* _What to produce_:
Echo the data below back verbatim, leaving the pictures out.

* _Exercise input_:
---+---
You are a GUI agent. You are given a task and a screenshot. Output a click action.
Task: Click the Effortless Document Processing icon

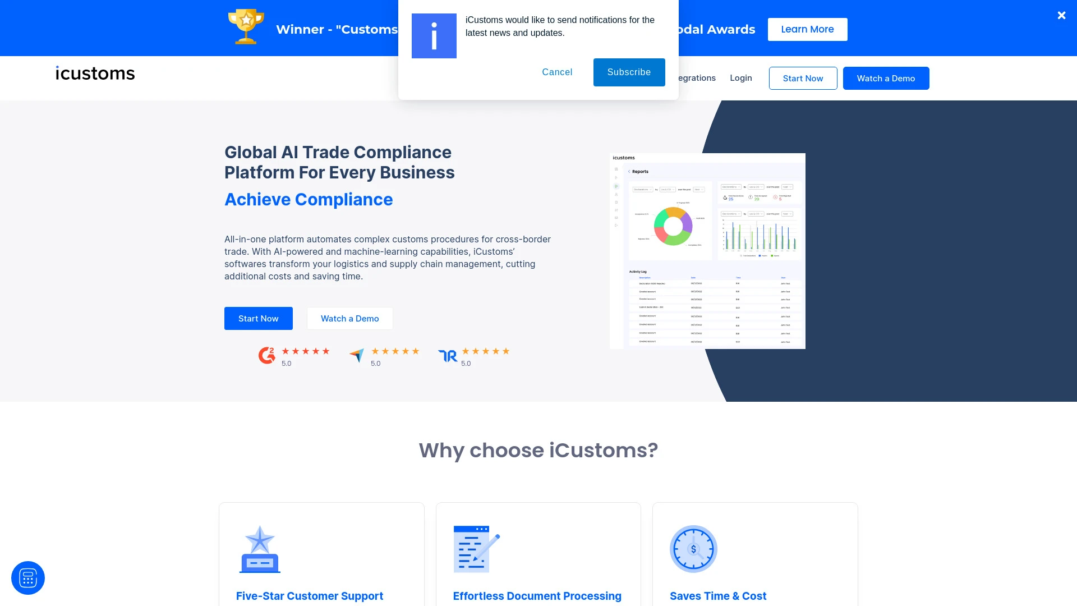476,548
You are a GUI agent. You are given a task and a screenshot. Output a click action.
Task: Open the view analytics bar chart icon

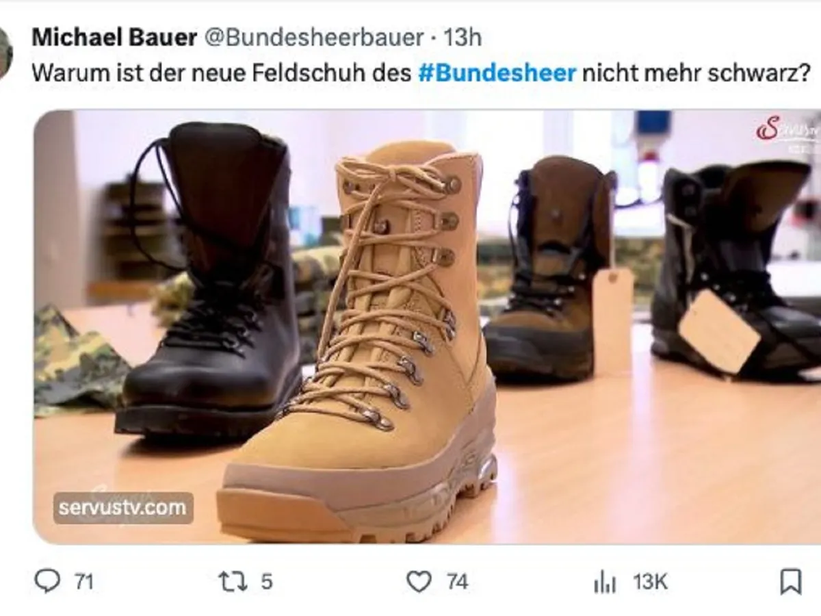605,582
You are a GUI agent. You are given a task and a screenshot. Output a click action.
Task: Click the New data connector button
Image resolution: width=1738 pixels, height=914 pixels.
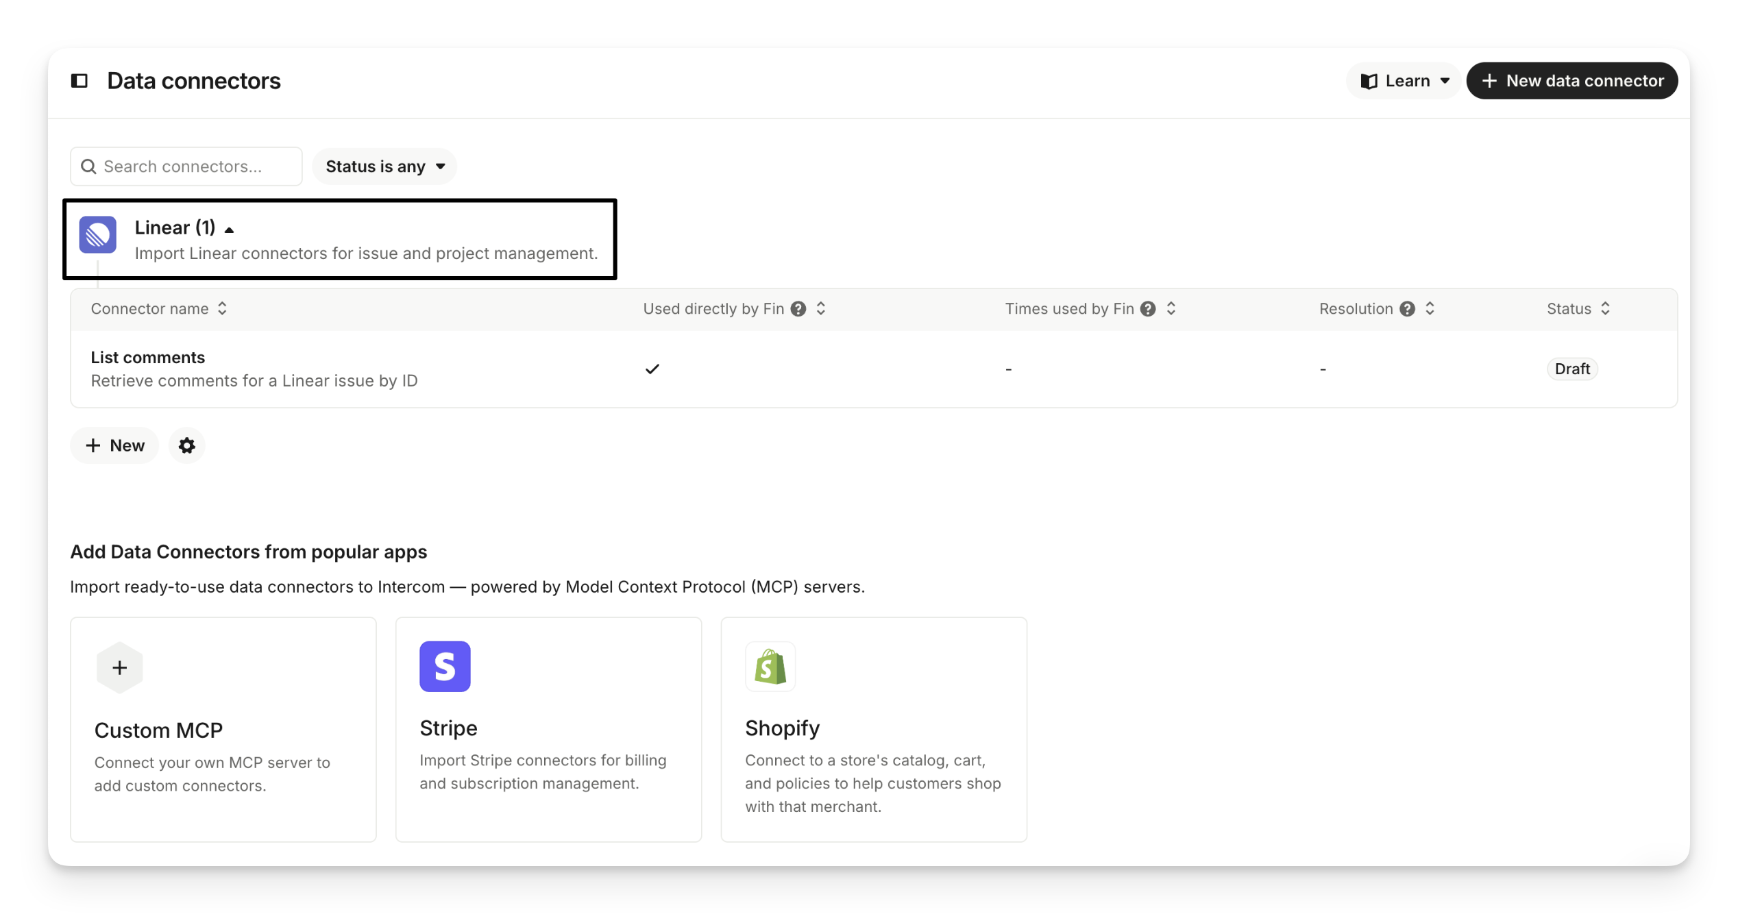pos(1571,81)
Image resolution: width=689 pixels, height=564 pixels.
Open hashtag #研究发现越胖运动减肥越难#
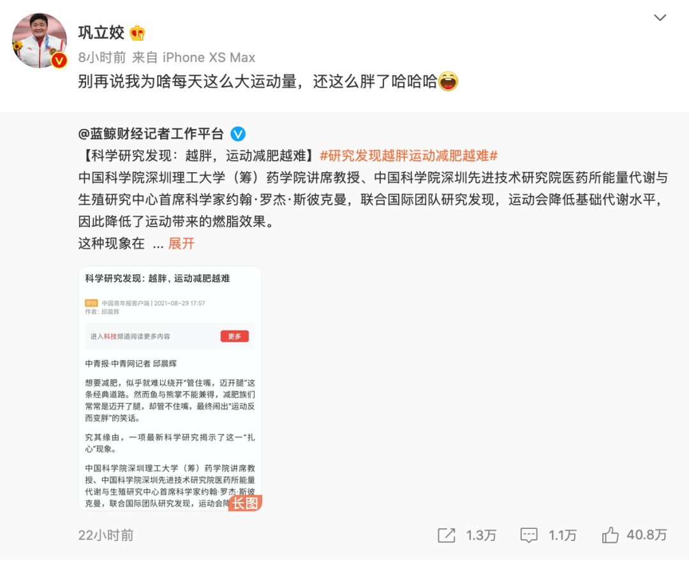pos(409,156)
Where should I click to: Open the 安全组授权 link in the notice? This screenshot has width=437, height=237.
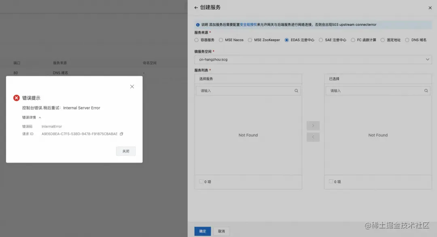[x=247, y=25]
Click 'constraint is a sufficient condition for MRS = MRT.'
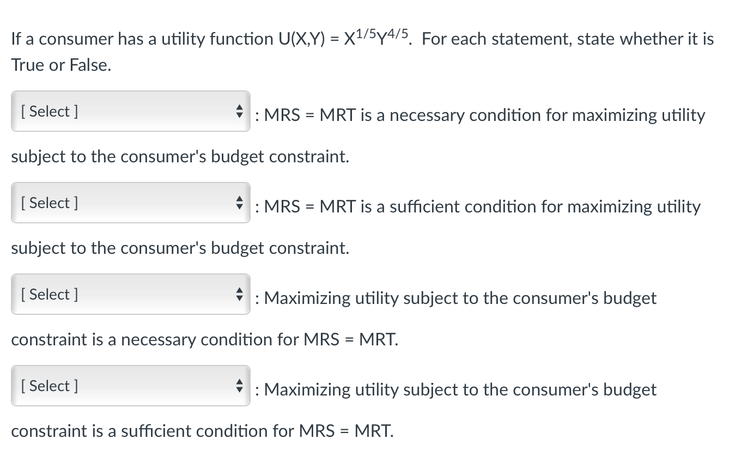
---+---
* _Reply_:
You are a GUI agent. You are given a task and a screenshot. Output a click action.
Task: Click the Effortless Document Processing icon

476,548
You are a GUI agent. You are given a task and a screenshot. Output a click action.
Task: Open the view analytics bar chart icon

605,582
You are a GUI agent. You are given a task and a screenshot. Output a click action.
Task: Click the New data connector button
Image resolution: width=1738 pixels, height=914 pixels.
pos(1571,81)
Image resolution: width=689 pixels, height=564 pixels.
Open hashtag #研究发现越胖运动减肥越难#
pos(409,156)
Where should I click to: Open the 安全组授权 link in the notice? This screenshot has width=437, height=237.
[x=247, y=25]
Click 'constraint is a sufficient condition for MRS = MRT.'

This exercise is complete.